Pocas cosas hay menos inocentes y nobles que resistirse al escrutinio de la razón y de la justicia, máxime si quien lo hace se supone garante de ambas y, por tanto, depositario de la confianza de los demás en su ecuanimidad y su rectitud. Pero la realidad es insistente y reiterativamente tozuda por lo que a los representantes actuales de las instituciones públicas se refiere, cuya independencia y catadura ética, en la mayor parte de los casos, si acaso, es un irónico chiste de meme.
Hoy en día, las declaraciones, las actuaciones y la volubilidad (las convicciones y los principios son agua pasada) del presidente del Gobierno, de los ministros socialistas y de sus subordinados designados son malvada, colonizadora e imprevisiblemente predecibles. Y, una vez conocidas estas, en consecuencia, las de la Abogacía del Estado, mansamente predecibles; las de la Fiscalía General del Estado, servilmente predecibles; las de la presidenta del Congreso de los Diputados, empalagosa, falaz y ramplonamente previsibles; las del Letrado Mayor de las Cortes, dócil y humillantemente predecibles; las de los miembros izquierdistas del CGPJ, vanidosa y pomposamente previsibles; las del Tribunal Constitucional, con su presidente a la cabeza, política y polvorientamente previsibles, de tanto andar por rutas alternativas sin asfaltar; las de Sumar, hermana, adolescente y bobaliconamente previsibles; las de Podemos, vengativa y “hembrimachirulamente” previsibles; las de Esquerra, simplona, avariciosa y chulescamente previsibles; las de Junts, extractiva, hipócrita, saqueadora y xenófobamente previsibles; las del PNV insolidaria, racista y equidistantemente previsibles; las de Bildu, criminal y falazmente previsibles; las de Coalición Canaria, veleidosa e interesadamente previsibles; las de Ábalos, por ahora, al menos, prudente y “abarraganadamente” previsibles. Y las de la presunta oposición, “voxcinglera” y extravagantemente previsibles las unas y “correctpijísima”, desesperante y torpemente previsibles las otras.

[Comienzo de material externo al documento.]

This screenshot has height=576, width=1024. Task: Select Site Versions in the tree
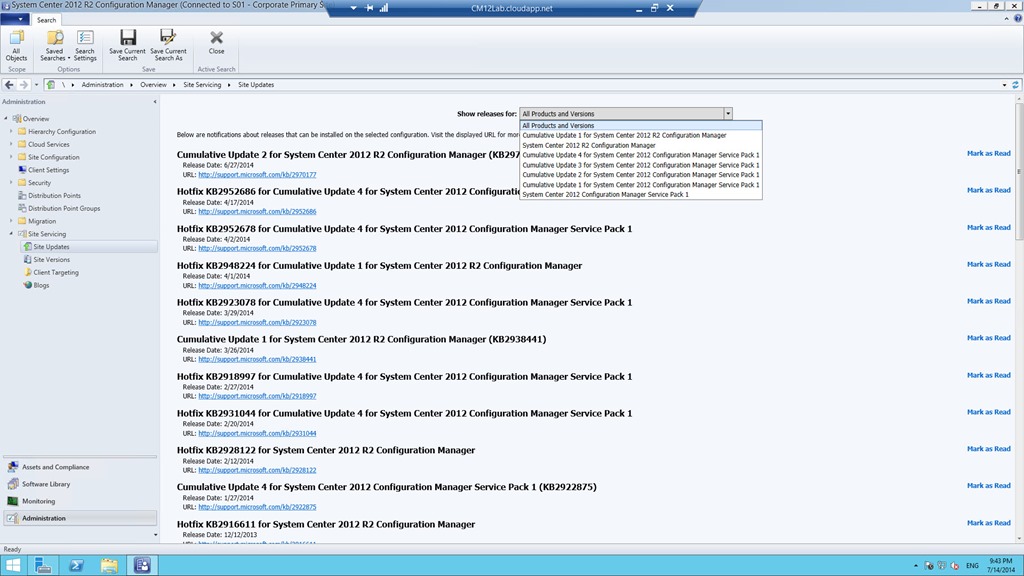click(x=52, y=259)
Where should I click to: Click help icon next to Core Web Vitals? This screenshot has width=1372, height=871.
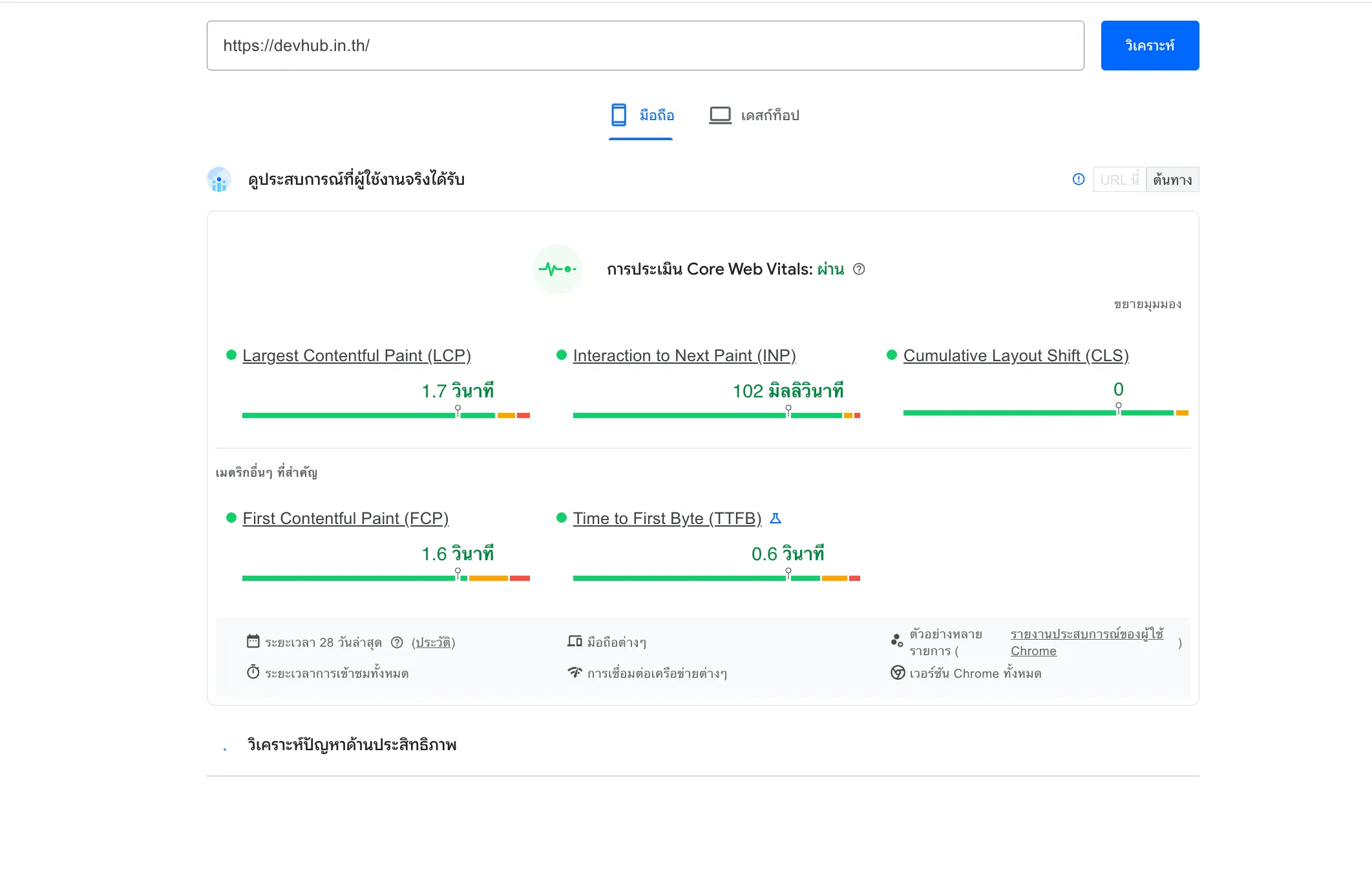(x=859, y=269)
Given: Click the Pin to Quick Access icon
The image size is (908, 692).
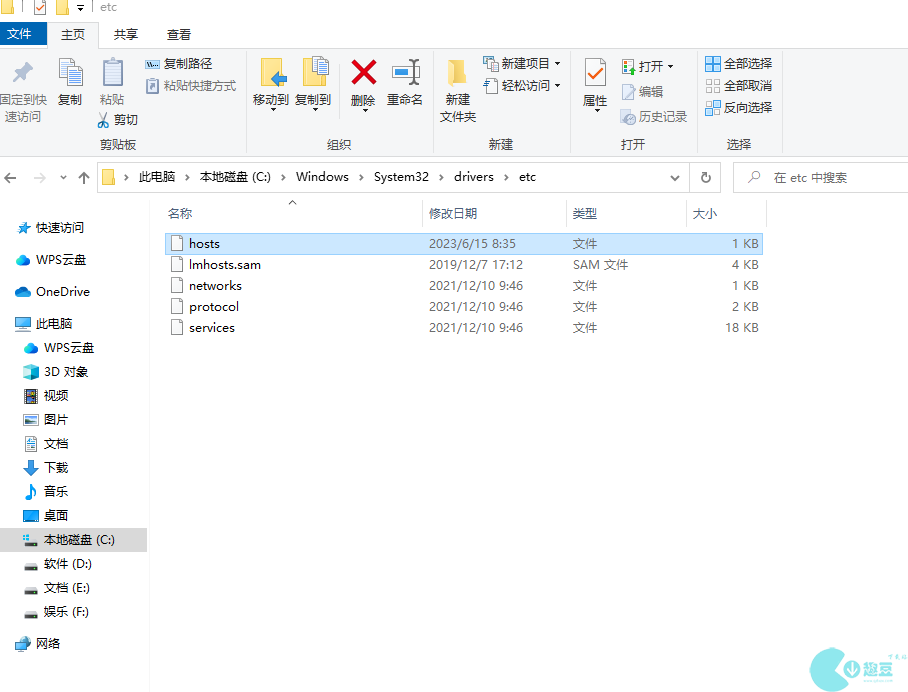Looking at the screenshot, I should pos(22,74).
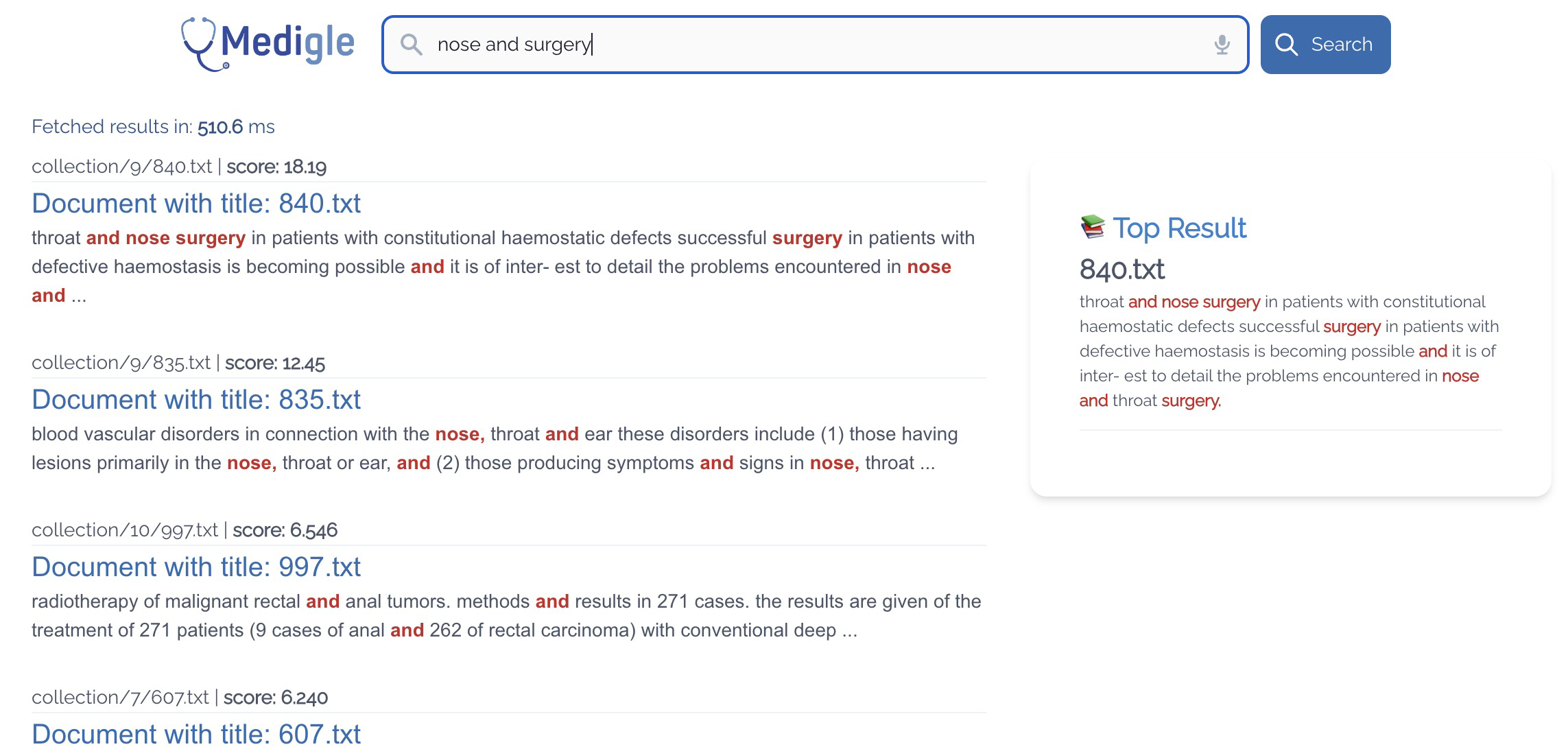Screen dimensions: 1568x749
Task: Open Document with title: 840.txt
Action: click(196, 204)
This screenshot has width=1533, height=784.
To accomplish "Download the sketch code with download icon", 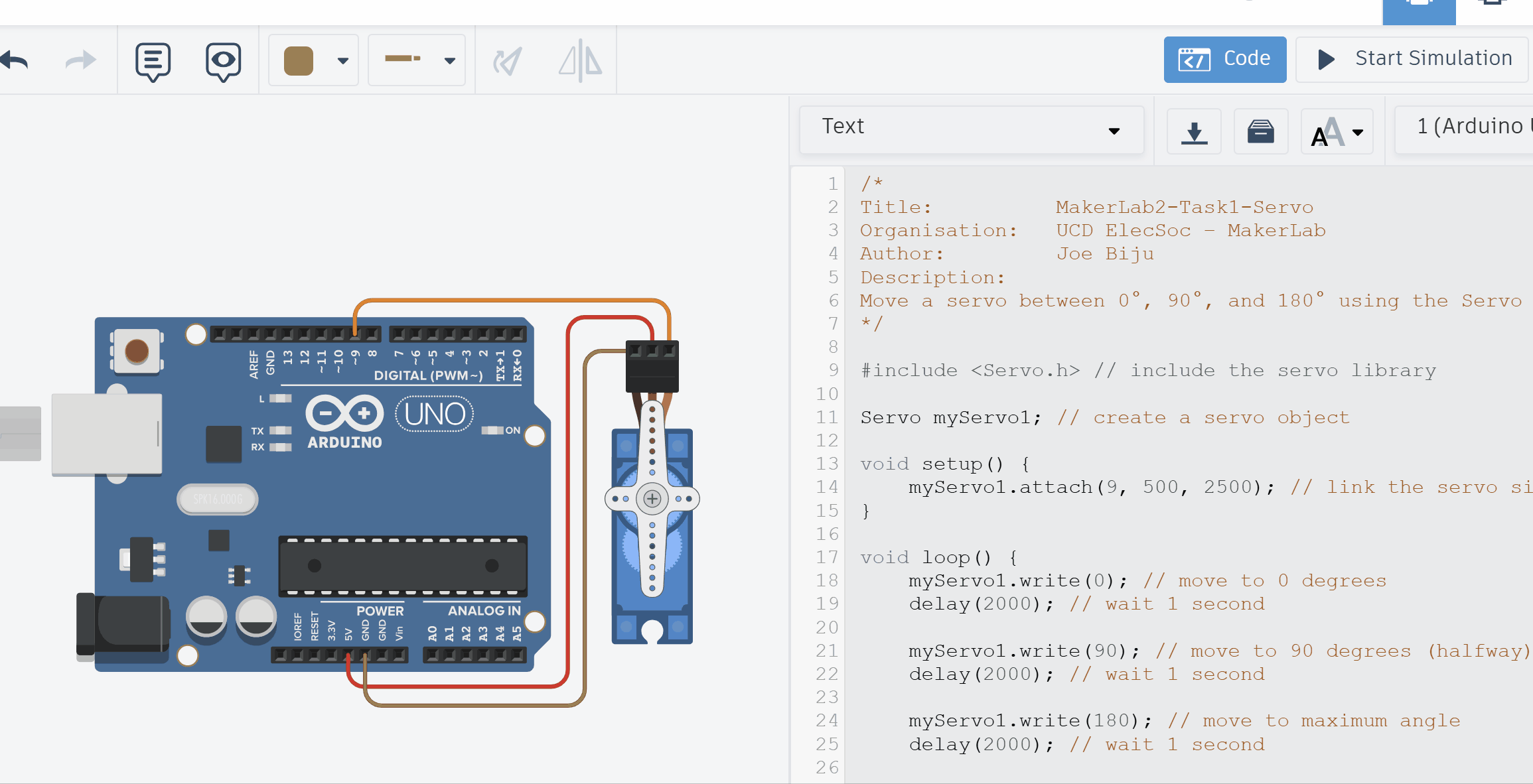I will click(1194, 131).
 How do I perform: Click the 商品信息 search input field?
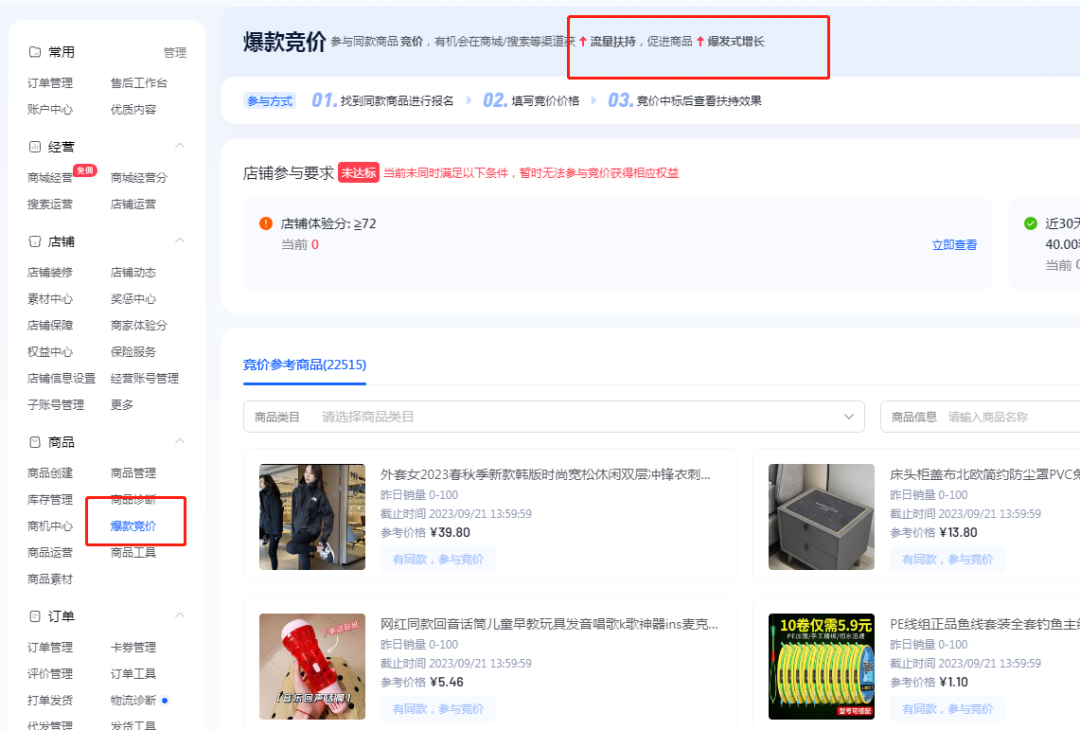pyautogui.click(x=1000, y=416)
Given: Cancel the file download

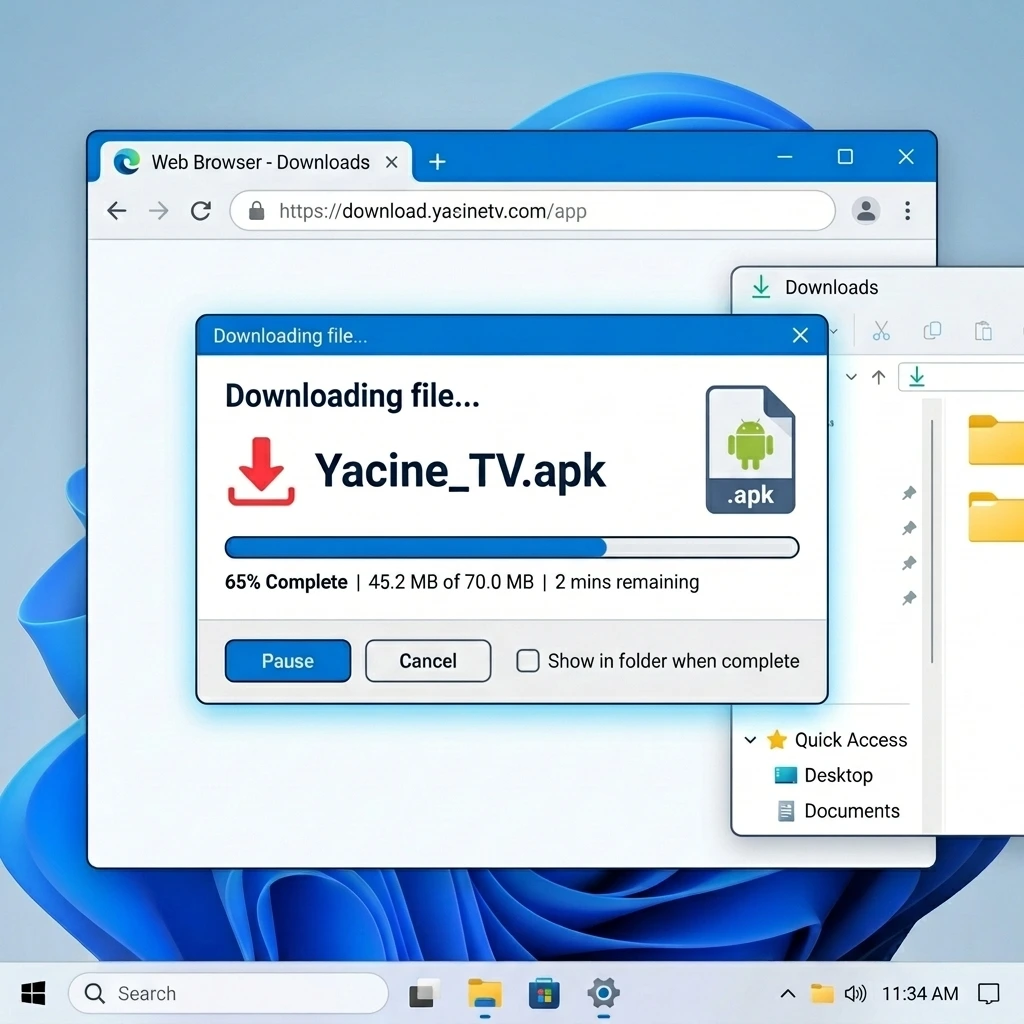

Y, así, pasan los días para los españoles, espectadores entregados a la abulia y a la atonía, que observan plácidamente, como si no fuera con ellos (yo ya me di de baja), que los jueces, a duras penas, se resisten a entregarse al influjo político; a saber, a las prevaricaciones, a los cohechos, al tráfico de influencias, al nepotismo y al “neputismo”, a las arbitrariedades, a la voluntad retorcida y subversivamente ilegal; en definitiva, al atropello de los gobernantes y sus satélites. Todo ello, además, a pesar de que nuestros magistrados tienen un ministerio a medida, presto para ajusticiarlos, un CGPJ de notable laxitud en el amparo, una mayoría de medios de comunicación que les inducen con el ejemplo a ser disciplinados (porque la obediencia, no lo olvidemos, es una gran virtud), un lodoso batiburrillo ejecutivo-legislativo que cuestiona su honestidad a conveniencia y, sobre todo, un Tribunal Constitucional enormemente sensible a las necesidades del Gobierno, receptivo y maleable ante sus deseos, que tan pronto revoca una sentencia judicial —como si de un órgano judicial de amparo o casación se tratara— como legisla con su jurisprudencia disimulada y maliciosa, modificando la ley de leyes que se supone que ha de proteger, hurtando al legislativo, de facto, sus competencias exclusivas al respecto. Tanto es así, que ya parece que la toga de su presidente y las de sus secuaces, más que manchadas, van a acabar como la sotana del Dómine Cabra (a este paso, acabarán poniéndolos como chupa de dómine); porque, según parece, ahora, Conde Pumpido, el ungido, el elegido por el enviado divino San Chez (sin Guevara, de momento, aunque veremos), no está dispuesto a tolerar que nadie contradiga sus disposiciones y resoluciones: cual Pío IX en el Concilio Vaticano I, ha recibido la revelación de que está revestido de infalibilidad en sus aciertos (pues no puede haber fallos en el TC). Así, está determinado a prohibir, bajo pena de excomunión democrática, que cualesquiera órganos judiciales puedan, ni siquiera, consultar a instancias supranacionales la pertinencia de sus actuaciones invalidantes o permisivas: lo que Conde Pumpido ha urdido que no lo separe el hombre (ni la mujer, ni las personas agénero, ni las bigénero, ni las de género fluido, ni las intergénero, ni las pangénero, ni las transgénero, ni las transexuales, ni las trigénero, ni las Genderqueer, por precisar algo).